OBJECTIVE 1
Copy the rehoming thread from "Yeah I've looked" to "best for him.", changing "backyard breeder" to "puppy mill".
OBJECTIVE 2
Which distinct usernames post in the thread about finding a home for the 1-year-old GSD?
OBJECTIVE 3
In the rehoming thread, translate this sentence into Spanish: "He's a really good boy and he's good with kids and other dogs."

# 1 yo GSD needs a good loving home



## MilkMan (Sep 23, 2020)

About a day ago I found this poor guy on the side of the road in the rain and took him in immediately, I've seen him before chained up at a neighbors house so I called them to see what was up. Apparently they moved to Oregon and they couldn't find him beforehand. She then made no effort to get him back and asked him if I can find him a home or keep him. Sadly my neighborhood doesn't allow this breed and the only reason I have my current gsd is with a little smooth talking and a lot of bribery $$. But I just don't have room for him that aside. All the info I got from her was his name is ace and he was a flunked out police canine. Supposedly he is akc but idk how any of that works. He's a really good boy and he's good with kids and other dogs. I don't want to give him to anyone in my area because it's just not a good place with not good people. If anyone at all can take him and love him please let me know asap. My email is [email protected].


----------



## Magwart (Jul 8, 2012)

Thanks for caring for him. The best way to rehome a dog right now is through Rehome by Adoptapet. It's free. You'll list your dog right next to all the other rescue dogs. They generate applications and adoption contracts you can choose to use, if you want. The adoption fee gets donated to a rescue, to avoid selling dogs. Here's the signup link: http://rehome.adoptapet.com/r/86902 .


----------



## DougnLuna (Apr 3, 2021)

where? I know a guy who is looking for a GSD. we are in Arlington, TX.


----------



## MilkMan (Sep 23, 2020)

I'm in Alabama


----------



## DougnLuna (Apr 3, 2021)

MilkMan said:


> I'm in Alabama


I'll get in touch with him and see if he's still looking. might take a few days..


----------



## Magwart (Jul 8, 2012)

Please check the vet references of anyone seeking to adopt -- nothing tells you more about a prospective home. Video home checks (Facetime etc.) are also now common in dog adoptions.


----------



## MilkMan (Sep 23, 2020)

Magwart said:


> Please check the vet references of anyone seeking to adopt -- nothing tells you more about a prospective home. Video home checks (Facetime etc.) are also now common in dog adoptions.


Yeah I've looked all around, I've checked 2 people already and had to turn them down. I live in an area with a couple safe havens with decent people but nobody in those areas want him or can take him. And the people that do both are not gonna happen, especially since one of them was a backyard breeder and just wanted him for just that purpose in mind. It's been tough finding him a place. But I'll take a look at that I appreciate any help, he's such a good boy and I just want what's best for him.


----------



## MilkMan (Sep 23, 2020)

Stored items from a collection
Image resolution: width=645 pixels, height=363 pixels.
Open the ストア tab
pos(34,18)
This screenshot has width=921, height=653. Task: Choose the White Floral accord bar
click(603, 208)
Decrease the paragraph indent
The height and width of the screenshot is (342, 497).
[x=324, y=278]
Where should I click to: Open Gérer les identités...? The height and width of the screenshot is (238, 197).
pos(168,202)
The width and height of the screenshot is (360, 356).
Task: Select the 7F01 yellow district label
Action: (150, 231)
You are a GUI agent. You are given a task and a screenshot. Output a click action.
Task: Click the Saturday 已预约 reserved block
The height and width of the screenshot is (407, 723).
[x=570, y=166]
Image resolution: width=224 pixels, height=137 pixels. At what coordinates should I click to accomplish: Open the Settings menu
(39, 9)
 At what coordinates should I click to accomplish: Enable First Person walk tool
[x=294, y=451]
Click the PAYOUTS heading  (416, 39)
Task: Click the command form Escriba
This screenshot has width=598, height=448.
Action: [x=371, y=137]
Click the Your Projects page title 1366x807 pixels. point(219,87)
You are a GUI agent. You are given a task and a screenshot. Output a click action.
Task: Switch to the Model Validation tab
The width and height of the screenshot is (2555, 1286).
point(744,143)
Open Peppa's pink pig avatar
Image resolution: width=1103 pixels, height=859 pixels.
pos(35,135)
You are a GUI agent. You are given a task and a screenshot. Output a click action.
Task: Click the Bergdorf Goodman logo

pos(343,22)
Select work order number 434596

TASK ANSWER 1
Yeah I've looked all around, I've checked 2 people already and had to turn them down. I live in an area with a couple safe havens with decent people but nobody in those areas want him or can take him. And the people that do both are not gonna happen, especially since one of them was a puppy mill and just wanted him for just that purpose in mind. It's been tough finding him a place. But I'll take a look at that I appreciate any help, he's such a good boy and I just want what's best for him.

TASK ANSWER 2
MilkMan, Magwart, DougnLuna

TASK ANSWER 3
Es un perro muy bueno y se lleva bien con los niños y con otros perros.